On a CPU-based cluster, the seismic inversion process could take anywhere from 2 hours to several days, Allison says. In an effort to improve this, the team acquired a workstation equipped with an NVIDIA Tesla C1060 GPU. Over six weeks, the OpenGeoSolutions team converted a key portion of their application to CUDA.
"The Tesla products essentially give us all a personal supercomputer," says Allison. "Just one Tesla C1060 delivers the same performance as our 64 CPU cluster, and this was a resource we had to share. This is a huge cost and time saving that has transformed our workflow and boosted our productivity."
NVIDIA and CUDA
NVIDIA is best known for producing graphics cards for gaming and CAD (Computer Aided Design) applications. But the humble graphics card in many a home gaming PC can be put to use to speed up common computational problems many times over.
GPUs (Graphics Processing Units) are basically multiple core, massively parallel processing chips that can perform many operations at the same time, something that is not possible with the CPU that runs a PC. They also use dedicated fast communications interfaces, meaning the data can get in and out fast enough to take advantage of the processing power.
CUDA is the first C language environment that enables programmers and developers to write software to solve complex computational problems in a fraction of the time by tapping into the many-core parallel processing power of GPUs.
It makes it easier to code sophisticated algorithms to use the graphics processing chip, and performance benefits compared to standard workstation of over one hundred times are not unusual, according to NVIDIA.
It has been developed by NVIDIA to enable wider use of its GPUs for a range of applications, including those outside its traditional gaming and visualisation market.
The latest processors
CUDA can be used on a wide range of NVIDIA products, from home gaming graphics cards to rack-mounted server clusters. A typical oil and gas application would use NVIDIA's Tesla range.
The latest chip for workstations, the Tesla C1060, is capable of one teraflop of processing power, and has 4GB of dedicated memory. It has 240 processing cores and uses just 160W (Fig. 6).
A typical workstation could use four GPUs, giving four teraflops of processing power, equivalent to around 60 CPUs.
NVIDIA has just brought out a 1U rack-mount system, the S1070, that features four Tesla GPUs in a single unit, giving four teraflops for a maximum power consumption of 800W. This can easily be scaled up to cope with even the most intensive processing tasks.
GPU based servers are cheaper than CPUs for equivalent processing power, and have much lower power consumption, reducing running costs.
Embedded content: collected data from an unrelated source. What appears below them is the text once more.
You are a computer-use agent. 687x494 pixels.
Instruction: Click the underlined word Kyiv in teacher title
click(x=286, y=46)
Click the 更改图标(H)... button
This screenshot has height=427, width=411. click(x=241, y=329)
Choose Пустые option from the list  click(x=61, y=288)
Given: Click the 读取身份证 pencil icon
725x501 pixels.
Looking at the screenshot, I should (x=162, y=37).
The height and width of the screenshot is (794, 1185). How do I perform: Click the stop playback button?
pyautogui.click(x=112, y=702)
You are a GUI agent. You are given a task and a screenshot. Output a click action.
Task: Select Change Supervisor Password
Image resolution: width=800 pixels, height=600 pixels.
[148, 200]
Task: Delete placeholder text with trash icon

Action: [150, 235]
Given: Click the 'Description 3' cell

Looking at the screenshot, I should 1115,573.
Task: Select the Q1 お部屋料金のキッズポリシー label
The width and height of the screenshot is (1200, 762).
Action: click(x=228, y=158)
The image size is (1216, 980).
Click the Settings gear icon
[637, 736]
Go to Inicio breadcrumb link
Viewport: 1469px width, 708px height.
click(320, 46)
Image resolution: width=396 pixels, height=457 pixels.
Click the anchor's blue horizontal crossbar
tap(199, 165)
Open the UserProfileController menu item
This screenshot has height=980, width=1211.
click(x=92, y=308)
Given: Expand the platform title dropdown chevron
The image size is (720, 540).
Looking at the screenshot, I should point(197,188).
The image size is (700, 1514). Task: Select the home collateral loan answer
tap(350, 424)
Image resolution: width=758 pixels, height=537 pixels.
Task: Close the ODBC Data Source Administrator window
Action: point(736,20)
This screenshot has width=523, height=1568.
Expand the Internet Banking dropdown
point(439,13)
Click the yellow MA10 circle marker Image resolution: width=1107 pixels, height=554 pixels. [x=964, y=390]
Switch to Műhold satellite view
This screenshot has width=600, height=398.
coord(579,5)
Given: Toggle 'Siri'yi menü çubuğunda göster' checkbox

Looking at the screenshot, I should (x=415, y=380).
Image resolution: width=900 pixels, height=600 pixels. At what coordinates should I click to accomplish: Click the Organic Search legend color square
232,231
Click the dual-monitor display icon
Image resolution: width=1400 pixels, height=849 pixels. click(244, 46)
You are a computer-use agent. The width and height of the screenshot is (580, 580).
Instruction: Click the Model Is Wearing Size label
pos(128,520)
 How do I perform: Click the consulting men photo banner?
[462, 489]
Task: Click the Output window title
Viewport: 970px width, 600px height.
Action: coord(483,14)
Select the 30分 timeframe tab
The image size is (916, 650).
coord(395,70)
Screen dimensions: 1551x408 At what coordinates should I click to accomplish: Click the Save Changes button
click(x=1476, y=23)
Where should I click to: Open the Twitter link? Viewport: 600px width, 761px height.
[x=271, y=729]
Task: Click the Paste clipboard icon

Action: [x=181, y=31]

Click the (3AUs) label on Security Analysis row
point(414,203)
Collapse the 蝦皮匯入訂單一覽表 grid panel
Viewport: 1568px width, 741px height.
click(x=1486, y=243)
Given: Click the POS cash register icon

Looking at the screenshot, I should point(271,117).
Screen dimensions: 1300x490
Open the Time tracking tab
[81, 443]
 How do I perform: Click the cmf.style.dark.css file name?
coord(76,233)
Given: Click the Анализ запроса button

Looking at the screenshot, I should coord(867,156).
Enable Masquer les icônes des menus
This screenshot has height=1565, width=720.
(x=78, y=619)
NVIDIA and Supermicro have also developed a two teraflop 1U server that uses two quad core Intel Xeon processors with two C1060 NVIDIA GPUs. Supermicro claims a 12 times performance boost compared to a traditional quad-core CPU-based 1U server.
Petrobras, the leading Brazilian International Energy company, recently spoke about its reliance on Tesla GPUs to increase the performance of its seismic data processing. Petrobras has invested in a GPU-based cluster consisting of 190 NVIDIA Tesla GPUs.
"With our GPU cluster we are getting performance improvements of 5x to 20x over our traditional multi-core CPU-based cluster," said Neiva Zago, Geophysical Technology Manager, Petrobras. "We expect that the continued use of GPUs in our business will result in significant reduction in processing time as well as savings in power consumption and datacenter floor space."
Petrobras expects scalable increases in GPU performance will continue as it builds on its datacenter to deliver more than 400 teraflops.